Secondly, I personally find all of the MKH series to sound somewhat dissonant, cold, repellent and non-musical. (I am sure this is due to some kind of intermodulation and/or odd order harmonic distortion, but I can't be bothered getting to the bottom of it because I don't care a hoot for the mic anyway and it's not going to change anything, so why bother?) I've used them quite a few times, but only when forced to. I don't own any and probably never will unless I need to make seriously quiet nature recordings. But I think we've discussed this before...

- Greg Simmons

P.S. If I wanted a *really* quiet and non-obtrusive bidirectional, I'd get the DPA. It's priceless.

Member for

21 years

Member Wed, 11/22/2006 - 14:08
Simmosonic wrote: [quote=liuto]Sorry, which DPA bidirectional microphone?

They don't make one. That's why it is so quiet and unobtrusive. And priceless; you can't buy it no matter how much money you have. ;-)

But I wish they did make one...
Oh, it's too late here to get this fine meaning...
BTW I am quite happy with my MK8 but unfortunately it has not seen very much use since I bought it. But the sound is very nice and natural. I also think that the bass roll off is not critical, it is dictated by physics and you can use your favorite EQ if it's a problem.

Member for

16 years 8 months

Simmosonic Wed, 11/22/2006 - 14:56
liuto wrote: I also think that the bass roll off is not critical, it is dictated by physics and you can use your favorite EQ if it's a problem.

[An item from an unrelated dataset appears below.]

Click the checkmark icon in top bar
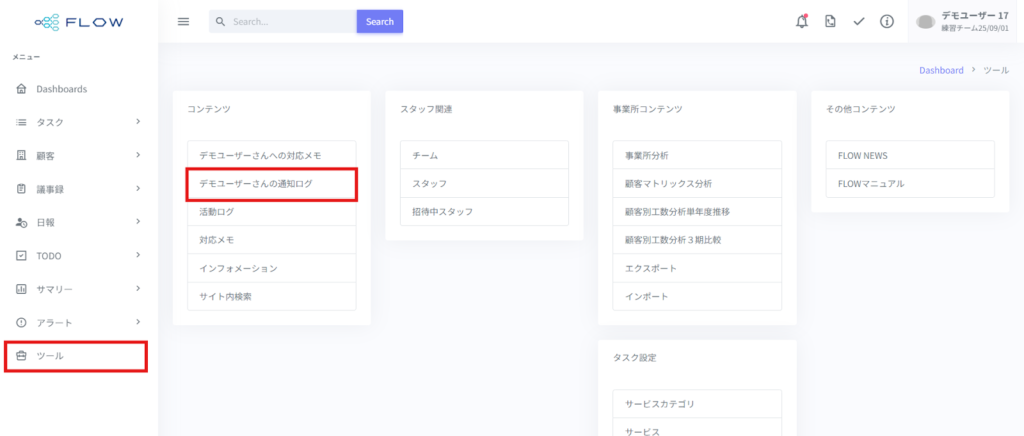The height and width of the screenshot is (436, 1024). click(858, 22)
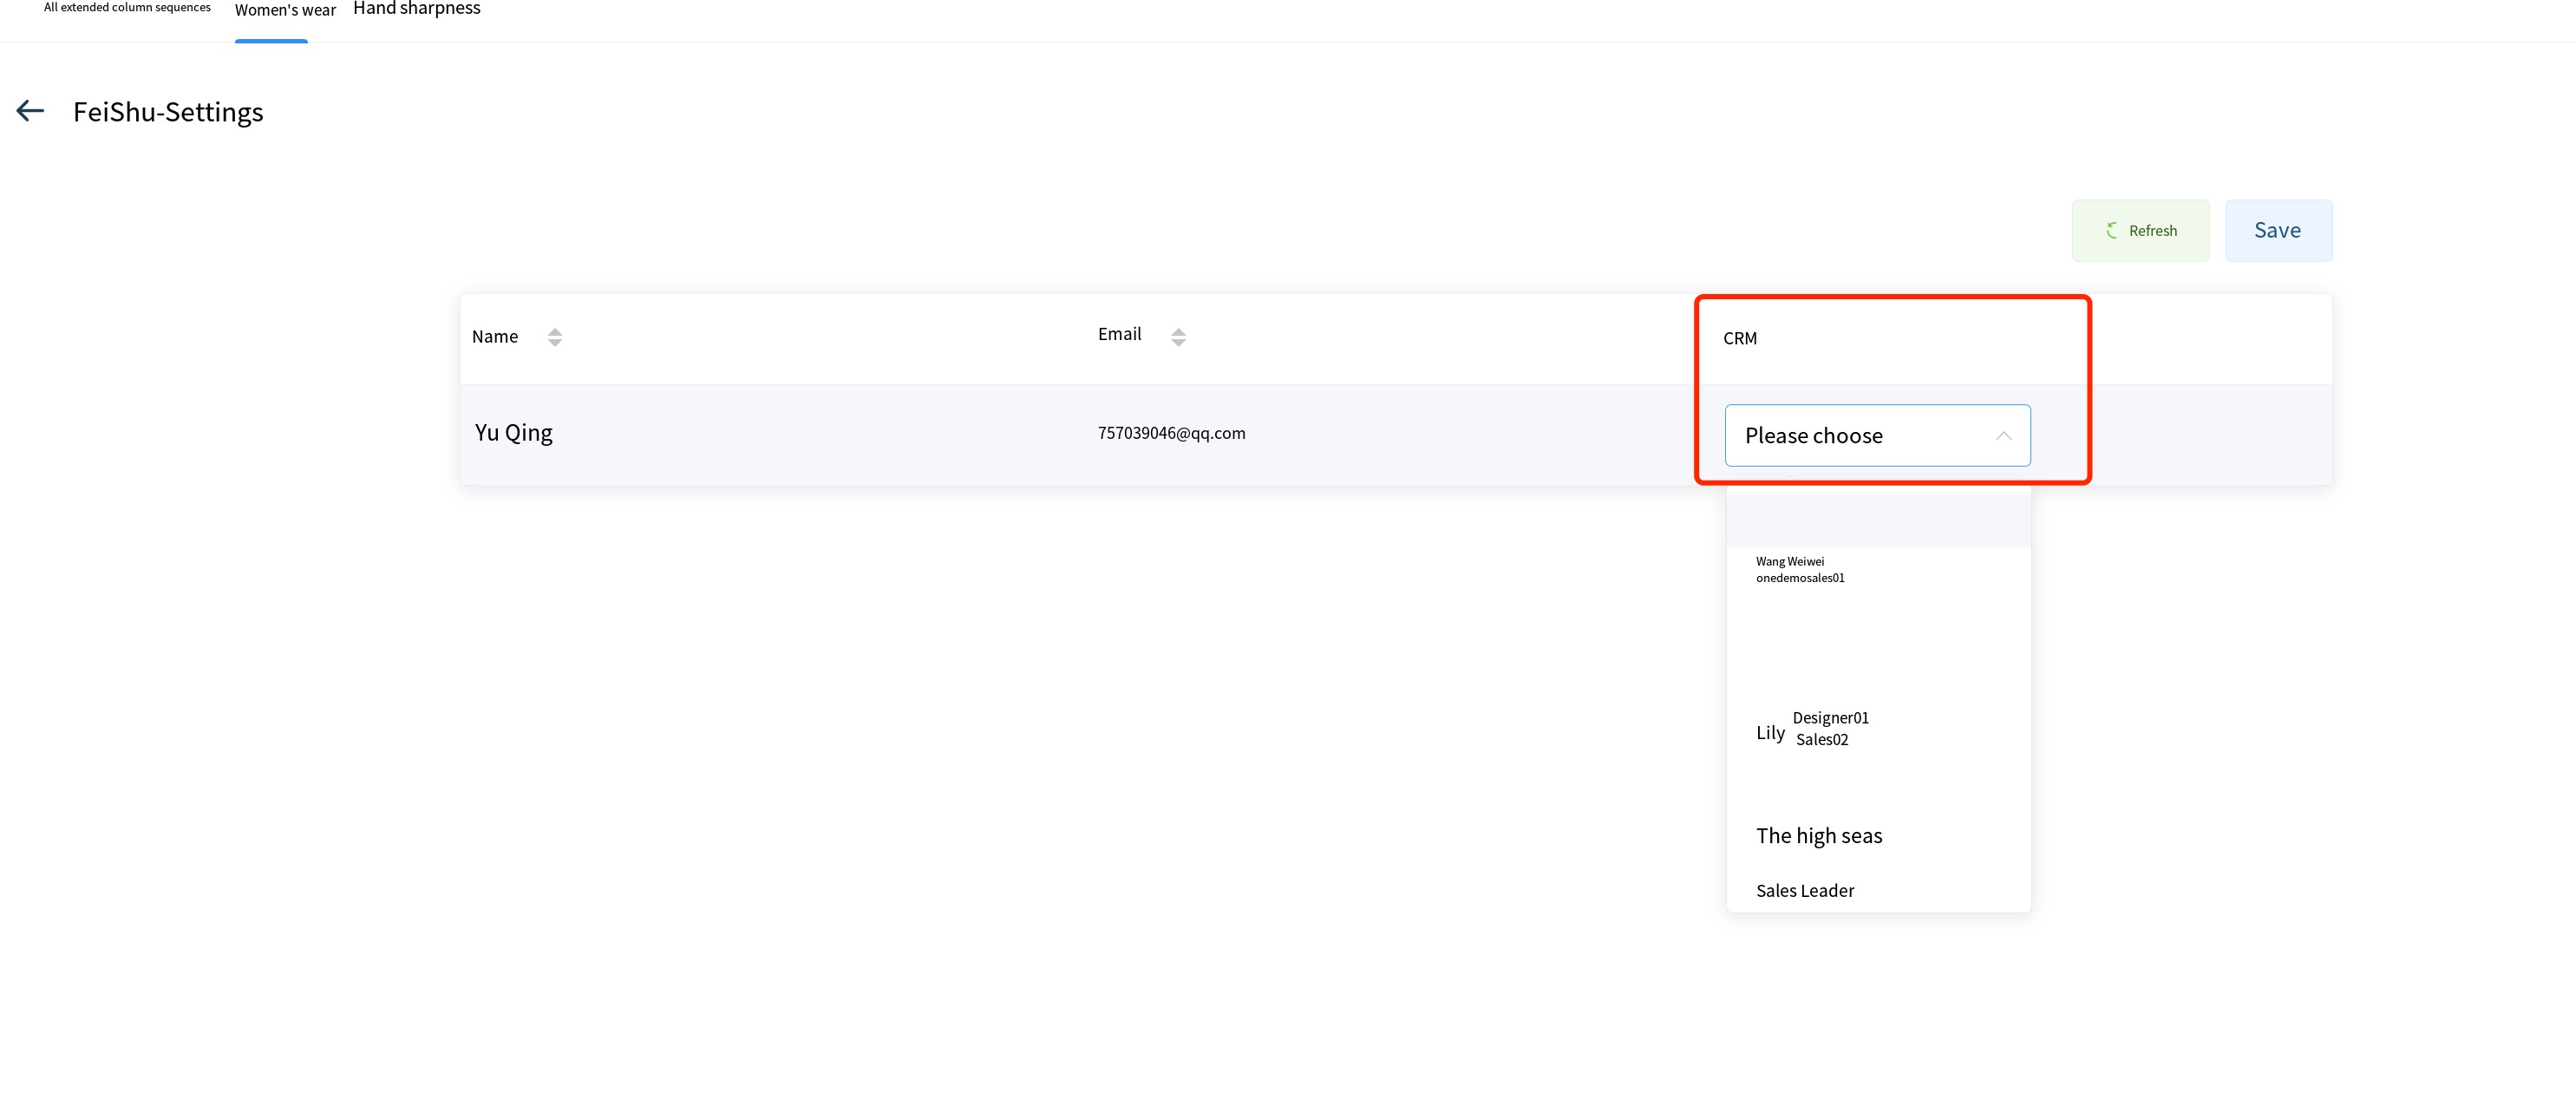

Something happened recently that is making me re-think my acceptance of the LF rolloff inherent in all directional microphones. I had the good fortune of trying a pair of DPA 4006TL omnis, and couldn't believe the LF response. Not just the extension, I was familiar with that from the earlier transformer versions. What really got me was how clean and pure the LFs were, much cleaner than the earlier transformer versions, in my opinion. The earlier transformer-based DPA omnis didn't do much for me, but the TL versions are really making me sit up and listen. And (as I have found with studio monitors and headphones), when you get those LFs happening cleanly and clearly, the benefits extend all the way up into the lower midrange, where things like the upper harmonics on low piano and cello notes become so clearly defined.

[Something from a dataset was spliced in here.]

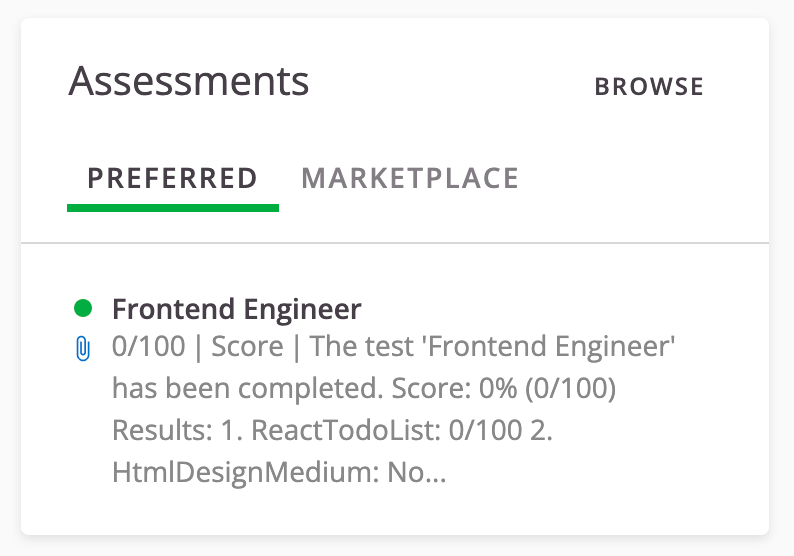Click the Assessments panel heading

click(x=188, y=81)
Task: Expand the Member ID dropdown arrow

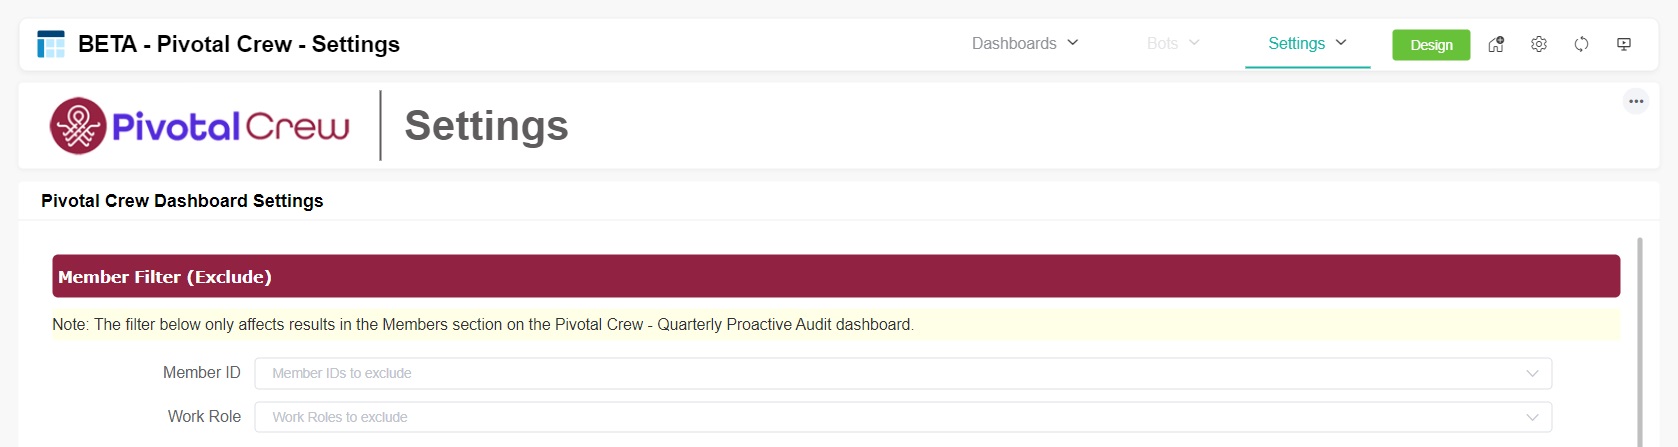Action: pos(1532,373)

My first trial with the 4006TLs was on a choir/organ recording. There are times when the organ gets down around 40Hz, and it is rich and solid and powerful all the way down there. Which is a bit of a bummer, actually, because it has prevented me from putting in a high pass filter to remove the distant traffic rumble. In order to get rid of the traffic, I have to lose the lower octave on the organ, but I can't bring myself to do it. That lower octave sounds so nice that losing it in order to remove distant traffic rumble really would be putting the cart before the horse!

This Saturday we are recording a classical guitarist, and we'll be taking the 4006TLs, along with some other mics (we've never recorded this person before, nor have we recorded in the space before, so there are many variables). The main two rigs will probably be the 4006TLs and a Schoeps MS pair. Individually or combined, we ought to get something good from those two rigs.